Processing Systems for Bioavailable Phosphorus
To be useful, phosphorus must be in the right chemical state. As noted earlier, inorganic phosphate tends to bind to common metal cations, forming poorly soluble minerals. In Nature Communications, three authors commented on recent indications given by another paper in the same journal of active redox cycling of phosphorus on the early earth. Their Figure 2 shows sources of reduced phosphorus from meteor impacts, metamorphism, volcanism, lighting, UV rays, hydrothermal vents, and serpentinization in the crust. These sources could have made soluble phosphorus available to oceanic microbes, they say, but many questions remain.
Another type of interaction of phosphorus with microbes was discussed in Nature Geoscience by Butler et al. The team of five showed that “microbial physiology conserves phosphorus across long-term ecosystem development.” They indicate that underground microbes can double the conservation of phosphorus above ground.
These strategies — which proliferate during primary succession and are maximized in retrogressive, P-depleted ecosystems — uphold microbial carbon limitation, triple modelled P-mineralization potential and can conserve close to double the P contained in the aboveground biomass of vegetation. These findings transform our understanding of terrestrial ecosystems by revealing a strong yet overlooked interplay between the ecophysiology of soil microorganisms and the long-term trajectory of ecosystem development.
In Short, No Shortage
The transport systems and processing systems discussed above help explain why phosphorus, long considered a limiting resource for biological productivity, is actually abundant in nature where and when it is needed. Farmers and gardeners need to mine phosphate and add it to promote growth, yet the biosphere flourishes through its own automated delivery systems.

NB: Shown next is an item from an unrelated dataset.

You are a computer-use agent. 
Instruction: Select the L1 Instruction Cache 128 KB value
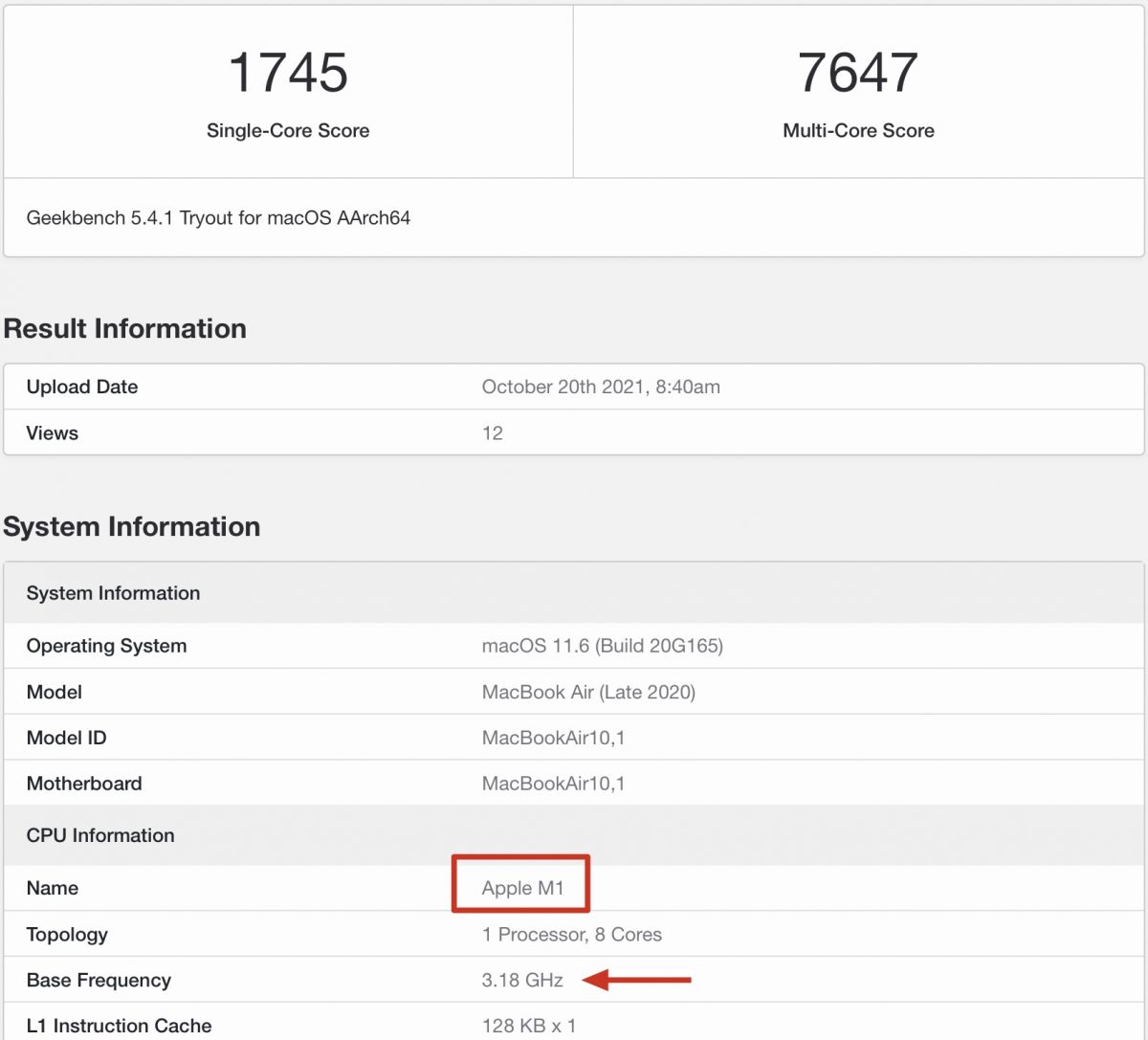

Astrobiologists will need to take the presence or absence of these systems into account when estimating the number of habitable planets. On earth, the phosphorus cycle operates so perfectly it might lead an unbiased observer to infer that a designer engineered all these independent processes to work together for a purpose: to showcase a thriving zoo, botanical garden, and marine waterpark partly for the enjoyment and benefit of The Miracle of Man.